• Exercise a: List every identifier in the DPU interrupt-locking email that begins with "dpu_".

• Text extract:
--------------------------------------------------

On Thu 10 Jun 06:46 CDT 2021, Dmitry Baryshkov wrote:

> On 10/06/2021 02:15, Bjorn Andersson wrote:
> > Handling of the interrupt callback lists is done in dpu_core_irq.c,
> > under the "cb_lock" spinlock. When these operations results in the need
> > for enableing or disabling the IRQ in the hardware the code jumps to
> > dpu_hw_interrupts.c, which protects its operations with "irq_lock"
> > spinlock.
> > 
> > When an interrupt fires, dpu_hw_intr_dispatch_irq() inspects the
> > hardware state while holding the "irq_lock" spinlock and jumps to
> > dpu_core_irq_callback_handler() to invoke the registered handlers, which
> > traverses the callback list under the "cb_lock" spinlock.
> > 
> > As such, in the event that these happens concurrently we'll end up with
> > a deadlock.
> > 
> > Prior to '1c1e7763a6d4 ("drm/msm/dpu: simplify IRQ enabling/disabling")'
> > the enable/disable of the hardware interrupt was done outside the
> > "cb_lock" region, optimitically by using an atomic enable-counter for
> > each interrupt and an warning print if someone changed the list between
> > the atomic_read and the time the operation concluded.
> > 
> > Rather than re-introducing the large array of atomics, serialize the
> > register/unregister operations under a single mutex.
> > 
> > Fixes: 1c1e7763a6d4 ("drm/msm/dpu: simplify IRQ enabling/disabling")
> > Signed-off-by: Bjorn Andersson <bjorn.andersson@linaro.org>
> 
> I have been thinking about this for quite some time. I'm still not confident
> about the proposed scheme.
> 
> What more intrusive, but more obvious change:
>  - Drop dpu_kms->irq_obj.cb_lock alltogether. Use hw_intr's irq_lock instead
> in the register/unregister path and no locks in the callback itself.

--------------------------------------------------

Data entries
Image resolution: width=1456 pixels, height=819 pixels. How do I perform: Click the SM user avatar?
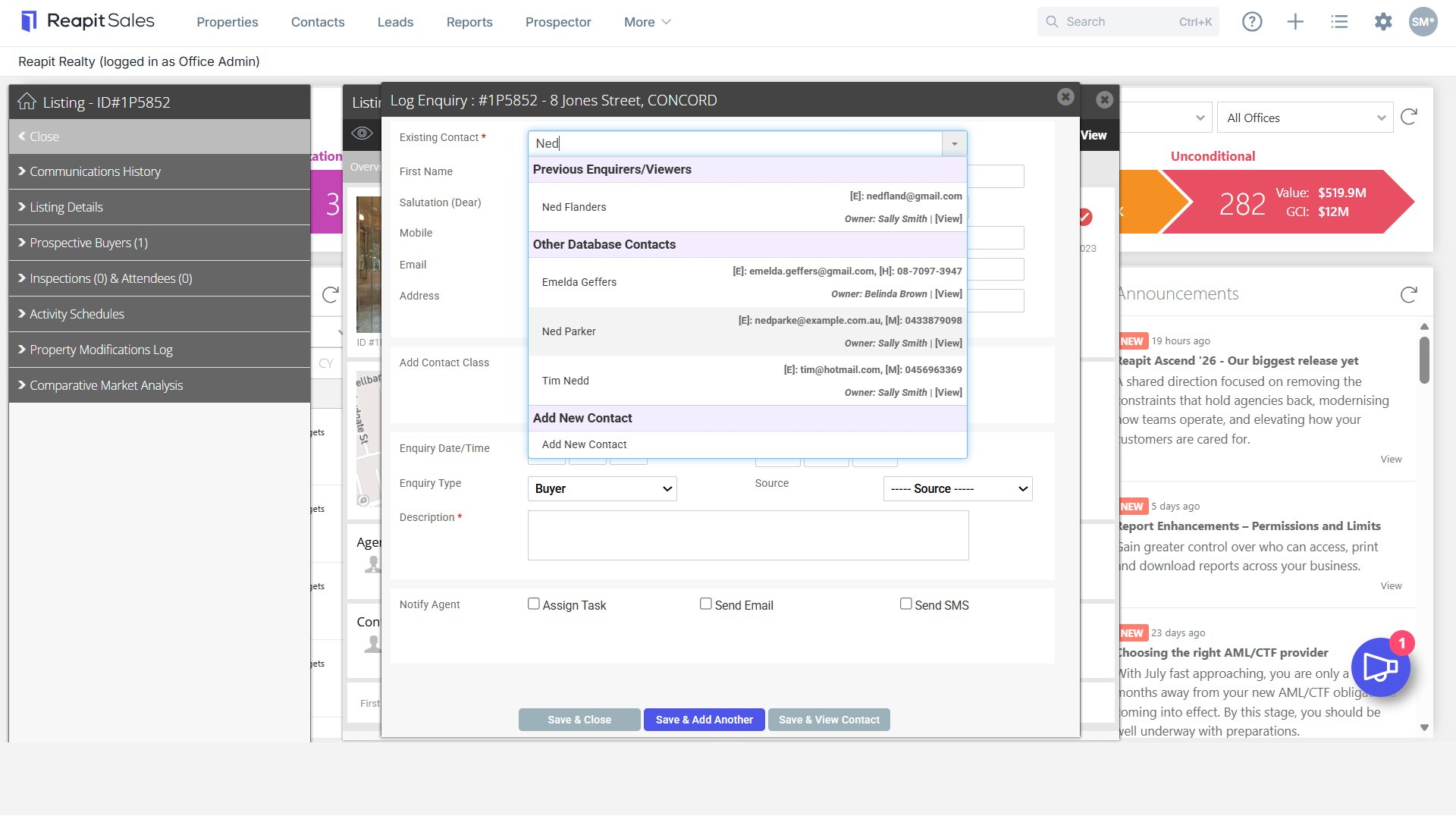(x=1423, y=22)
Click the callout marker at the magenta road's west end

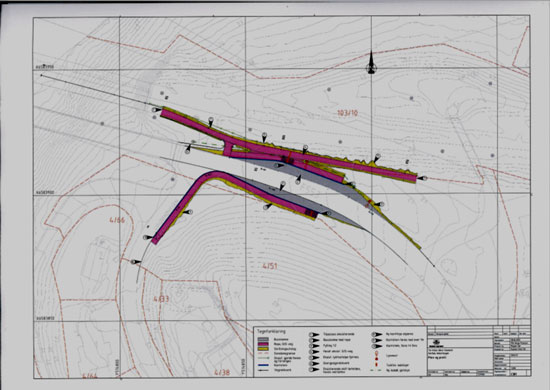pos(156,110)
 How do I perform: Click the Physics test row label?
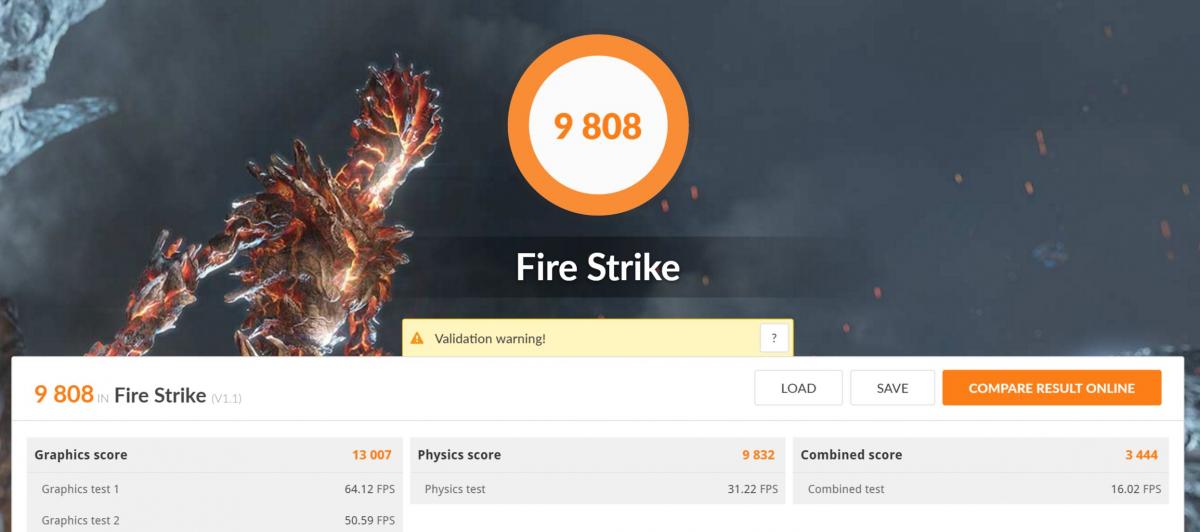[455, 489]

--------------------------------------------------

• Exercise b: Rewrite the data entries above as a numbered list, skipping blank lines and omitting the pictures.

• Written solution a:
- dpu_core_irq.c
- dpu_hw_interrupts.c
- dpu_hw_intr_dispatch_irq()
- dpu_core_irq_callback_handler()
- dpu_kms->irq_obj.cb_lock

• Written solution b:
1. Image resolution: width=1456 pixels, height=819 pixels. How do I perform: Click the SM user avatar?
2. (x=1423, y=22)
3. Click the callout marker at the magenta road's west end
4. pos(156,110)
5.  How do I perform: Click the Physics test row label?
6. [455, 489]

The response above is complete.